Title: Generation Mechanism for Minority Samples with Hypercuboid Constraints

Authors: He Zuowei¹, Tao Jiaqing¹, Leng Qiangkui²†, Zhai Junchang¹, Meng Xiangfu²
¹College of Information Science & Technology, Bohai University, Jinzhou, Liaoning 121013, China
²School of Electronics & Information Engineering, Liaoning Technical University, Huludao, Liaoning 125105, China

Abstract: Synthetic Minority Oversampling Technique (SMOTE) is one of the effective methods to solve the class-imbalanced problem. However, the linear interpolation mechanism of SMOTE restricts the synthesized samples to the connecting line of the original samples, resulting in a lack of diversity for new samples, and may generate noisy samples when this line passes through the majority class region. In response to these issues, this paper proposes a generation mechanism for minority samples with hypercuboid constraints. This mechanism constructs a hypercuboid as the generation region of new samples instead of linear interpolation, thereby increasing the variability between the synthesized samples and the original samples. Then, it detects whether there are majority samples in the hypercuboid to determine whether to adjust the hypercuboid, which aims at preventing the new samples from falling into the region of the majority class. This paper integrated the proposed mechanism into three oversampling methods—SMOTE, Borderline-SMOTE, and ADASYN—by using it to replace linear interpolation, and then experimentally evaluated the integrated methods on 11 benchmark datasets from KEEL. The results showed that compared to the original methods, the integrated methods could help the classifier to obtain higher F1 and comparable G-mean. It verifies that the hypercuboid generation mechanism can significantly improve the classifier's ability to recognize minority samples, and meanwhile the majority samples are also taken into account.

Keywords: imbalanced classification; oversampling technique; SMOTE; generation mechanism; hypercuboid constraints

0 Introduction

The classification of imbalanced data represents a significant challenge in the fields of machine learning and data mining \cite{1,2}. In binary classification problems, data imbalance means that the number of minority class samples is far smaller than that of majority class samples \cite{3,4}. This inter-class imbalance causes standard classifiers to become biased, pushing the decision boundary toward the minority class and resulting in some minority class samples being misclassified \cite{5}. However, in important application domains such as medical diagnosis \cite{6}, software defect prediction \cite{7}, and malignant tumor grading \cite{8}, the minority class typically contains more critical information \cite{9}. Therefore, improving classification performance for minority class samples is a key issue in imbalanced learning.

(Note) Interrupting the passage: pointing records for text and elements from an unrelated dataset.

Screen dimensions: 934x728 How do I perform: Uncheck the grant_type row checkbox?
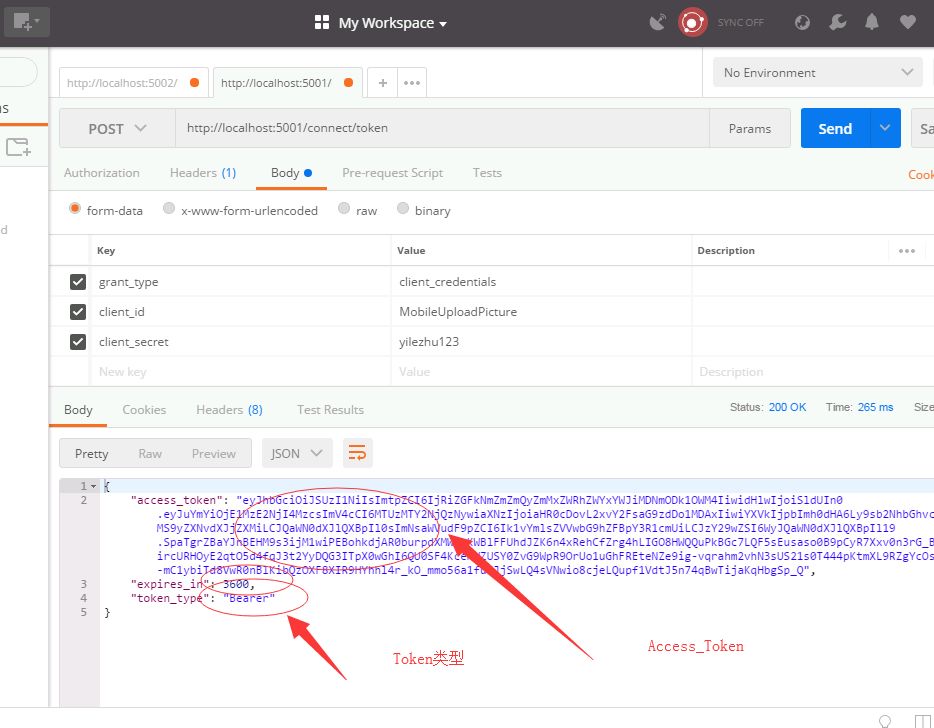coord(77,282)

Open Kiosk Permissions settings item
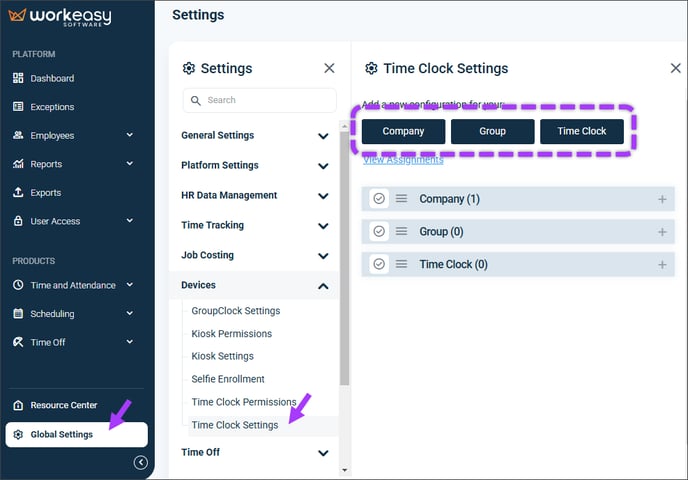tap(232, 333)
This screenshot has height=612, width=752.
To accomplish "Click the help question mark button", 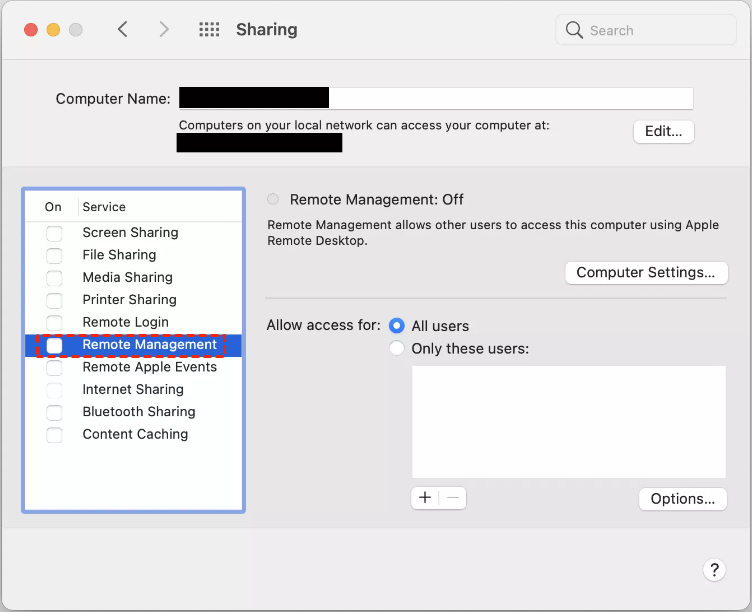I will (713, 570).
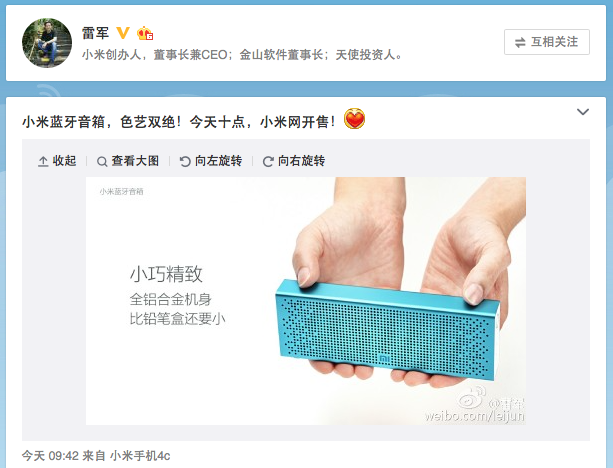Expand the post options chevron menu
This screenshot has height=468, width=613.
(583, 112)
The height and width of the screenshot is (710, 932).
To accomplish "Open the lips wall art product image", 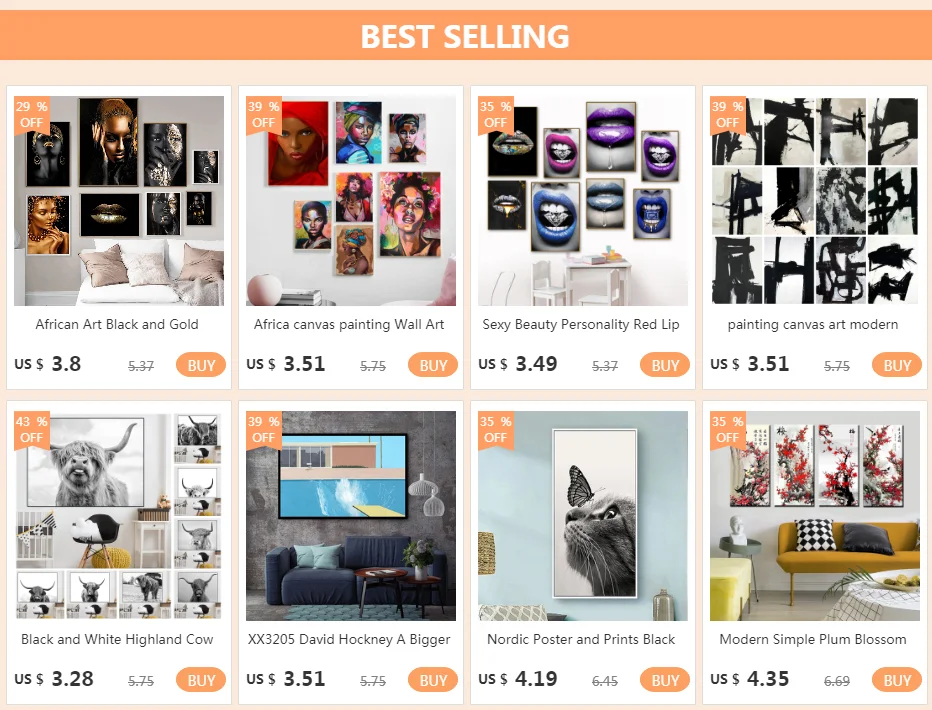I will point(582,201).
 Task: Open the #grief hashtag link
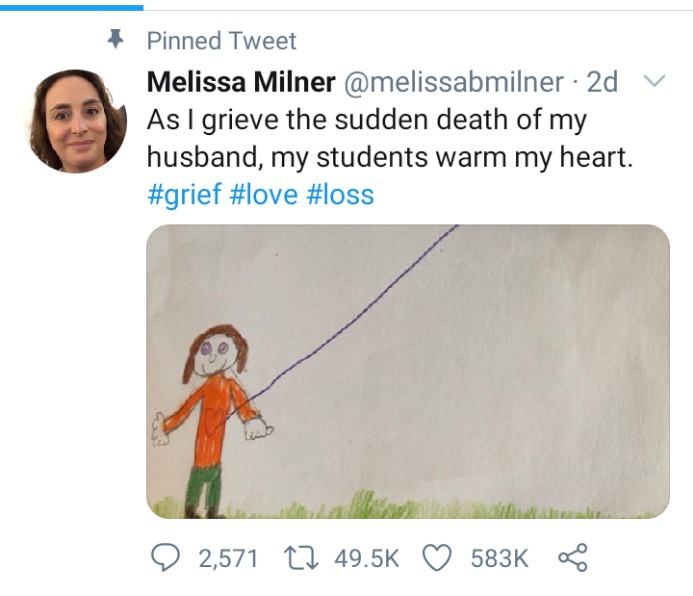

Current methods for addressing data imbalance can be divided into two categories \cite{10}: algorithm-level methods and data-level methods. Algorithm-level methods emphasize minority class samples by modifying the classifier itself \cite{11,12}. Data-level methods preprocess the input samples before classifier intervention to reduce the impact of data imbalance \cite{13,14}. Data-level methods mainly include undersampling and oversampling techniques. Undersampling achieves balance by removing some majority class samples but may lose important distribution information \cite{15,16}. Oversampling balances the dataset by increasing minority class samples, with the most classic method being the Synthetic Minority Oversampling Technique (SMOTE) proposed by Chawla et al. \cite{17}. SMOTE generates new minority class samples through linear interpolation between original minority class samples, which can improve the classifier's generalization ability on the test set.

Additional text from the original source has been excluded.